Farmer’s tans are a staple of rural culture, an understood event that draws no attention. City folk don’t see so many farmer’s tans, so they have a tendency to stop and stare, wondering why those people don’t take their off hats and even out their faces, or their shirts so they can brown up their shoulders and backs a little.
Those of us who live in town, and who believe we are prematurely aging in our fifties, are beginning to make choices. From the mid-1980’s, some of us have used tanning beds to achieve the all-over tan we found irresistible. Do that and you’ll pay, said the dermatologists. Assuming they meant someone else, we carefully timed ourselves as we were “laying a base” in early April. Burns, we heard from the fashion experts, were what caused cancer. Tans just caused premature aging. There, you dermatologists. Harpers did a lot of research to bring us this good news, so what do you know? Besides, who thinks about aging when you aren’t old?
Buddy Pat and I have advanced together through our life stages. Our daughters were born one week apart, and for the first seven years of their lives, that was the only week they weren’t together. Running things past Buddy Pat became second nature to me. We both have plenty of other friends we cherish dearly, but Buddy Pat and I always seemed positioned for the big stuff together. It’s one of those soul-sisterhoods, easy and not at all demanding.
I was talking to Buddy Pat on the phone the other day. We always start out having a regular conversation, exchanging information and catching up.

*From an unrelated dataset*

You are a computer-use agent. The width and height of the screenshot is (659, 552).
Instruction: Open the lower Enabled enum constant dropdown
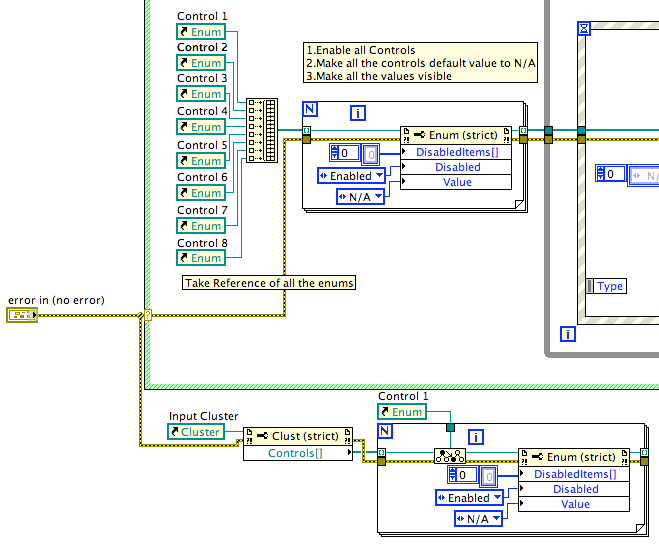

She’s throwing her niece a bridal shower, and she told me her daughter Katie is spending another year teaching in Taiwan. It’s the usual stuff, and with our schedules we don’t get to talk on the phone that often. Without fail, though, one of us says something that cracks the other one up. We don’t mean to, but one of the hallmarks of our friendship is how dang funny we think we are. As I was signing off, I said, “I gotta go now. I’m going to go Fake Bake.”
“Fake Bake? Are you going to a tanning bed at this hour?”
“Naw, it’s a sunless thing,” and I filled her in about how I get this stuff from Kathy at the beauty shop. It’s a sunless tanning product that (get this) doesn’t rub off on your clothes when you sweat. Move over, sliced bread.
“Oh,” says Buddy Pat, “I just use the regular moisturizing lotions that have the sunless tanning stuff in them.”
“Yeah, but doesn’t it rub off on your clothes, like when your neck sweats?”
“I don’t know. I guess I just throw some on my arms and a little on my legs and don’t think about it again.”
“Okay, so what you’re telling me is that you give yourself a farmer’s tan on purpose with your Neutrogena™?”
Time marches on. Instead of being horrified at the prospect of only having tan arms and legs, we find the ease of maintaining that rather attractive. Stick with the farmers, friends. They are way ahead of the rest of us when it comes to self-esteem and common sense.
I think I will put a little bronzer on my forehead, though.